***** Excerpted data *****
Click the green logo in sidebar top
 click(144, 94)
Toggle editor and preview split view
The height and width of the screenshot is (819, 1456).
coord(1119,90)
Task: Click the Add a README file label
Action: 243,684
*****
● What to produce: I need each of the entries above printed again exactly.

● Solution to the exercise:
Click the green logo in sidebar top
 click(144, 94)
Toggle editor and preview split view
The height and width of the screenshot is (819, 1456).
coord(1119,90)
Task: Click the Add a README file label
Action: 243,684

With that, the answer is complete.